** start of Quoted text **
Read a file line by line from S3 using boto?

I have a csv file in S3 and I'm trying to read the header line to get the size (these files are created by our users so they could be almost any size). Is there a way to do this using boto? I thought maybe I could us a python BufferedReader, but I can't figure out how to open a stream from an S3 key. Any suggestions would be great. Thanks!


Solution 1:

You may find https://pypi.python.org/pypi/smart_open useful for your task.

From documentation:

for line in smart_open.smart_open('s3://mybucket/mykey.txt'):
    print line

Solution 2:

Here's a solution which actually streams the data line by line:

from io import TextIOWrapper
from gzip import GzipFile
...

# get StreamingBody from botocore.response
response = s3.get_object(Bucket=bucket, Key=key)
# if gzipped
gzipped = GzipFile(None, 'rb', fileobj=response['Body'])
data = TextIOWrapper(gzipped)

for line in data:
    # process line

Solution 3:

I know it's a very old question.

But as for now, we can just use s3_conn.get_object(Bucket=bucket, Key=key)['Body'].iter_lines()

Solution 4:

The codecs module in the stdlib provides a simple way to encode a stream of bytes into a stream of text and provides a generator to retrieve this text line-by-line. It can be used with S3 without much hassle:

import codecs

import boto3


s3 = boto3.resource("s3")
s3_object = s3.Object('my-bucket', 'a/b/c.txt')
line_stream = codecs.getreader("utf-8")

for line in line_stream(s3_object.get()['Body']):
    print(line)
** end of Quoted text **
** start of Supplied records **
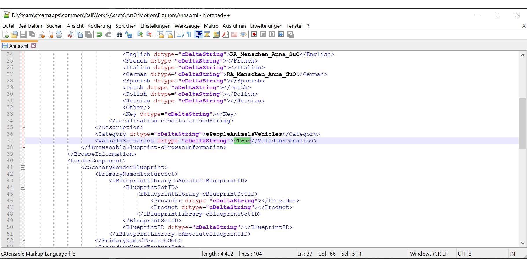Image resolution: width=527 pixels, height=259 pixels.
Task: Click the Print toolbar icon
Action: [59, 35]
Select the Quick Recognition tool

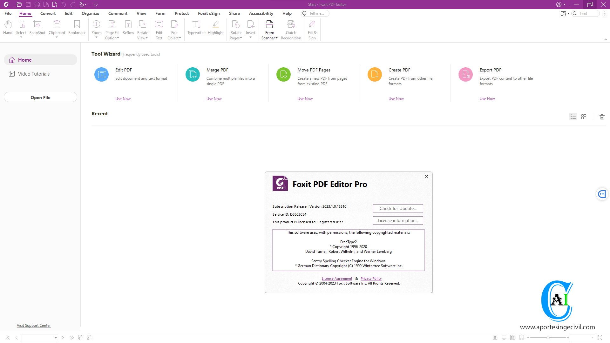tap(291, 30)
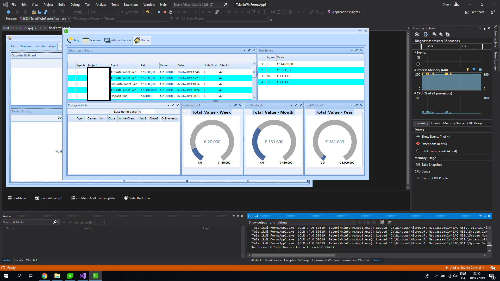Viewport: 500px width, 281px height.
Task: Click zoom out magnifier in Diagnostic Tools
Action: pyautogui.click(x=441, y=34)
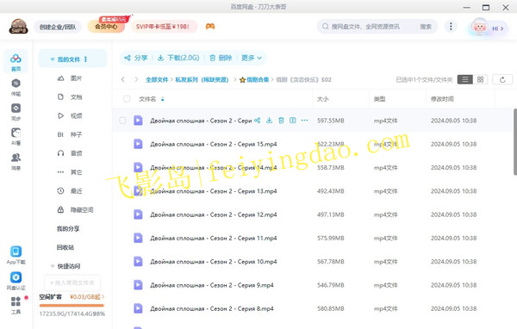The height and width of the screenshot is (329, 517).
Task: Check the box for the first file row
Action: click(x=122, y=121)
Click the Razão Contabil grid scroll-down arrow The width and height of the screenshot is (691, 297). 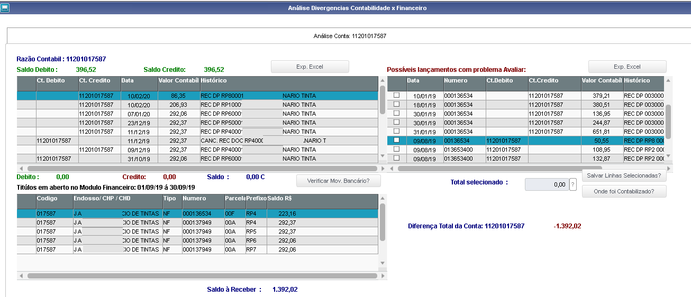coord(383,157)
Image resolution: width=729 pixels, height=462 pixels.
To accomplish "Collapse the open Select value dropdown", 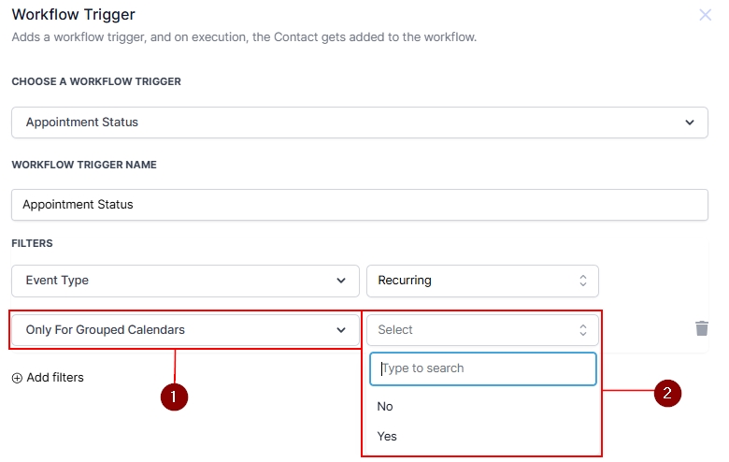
** end of Supplied records **
# Parts of the exercise
#1 In the S3 thread, which standard library module does Solution 4 use to turn a stream of bytes into a stream of text?
#2 Copy the S3 thread word for word from "But as for now, we" to "s3_object = s3.Object('my-bucket', 'a/b/c.txt')".
None of the entries are needed for this work.

# Answers below
#1 The codecs module.

#2
But as for now, we can just use s3_conn.get_object(Bucket=bucket, Key=key)['Body'].iter_lines()

Solution 4:

The codecs module in the stdlib provides a simple way to encode a stream of bytes into a stream of text and provides a generator to retrieve this text line-by-line. It can be used with S3 without much hassle:

import codecs

import boto3


s3 = boto3.resource("s3")
s3_object = s3.Object('my-bucket', 'a/b/c.txt')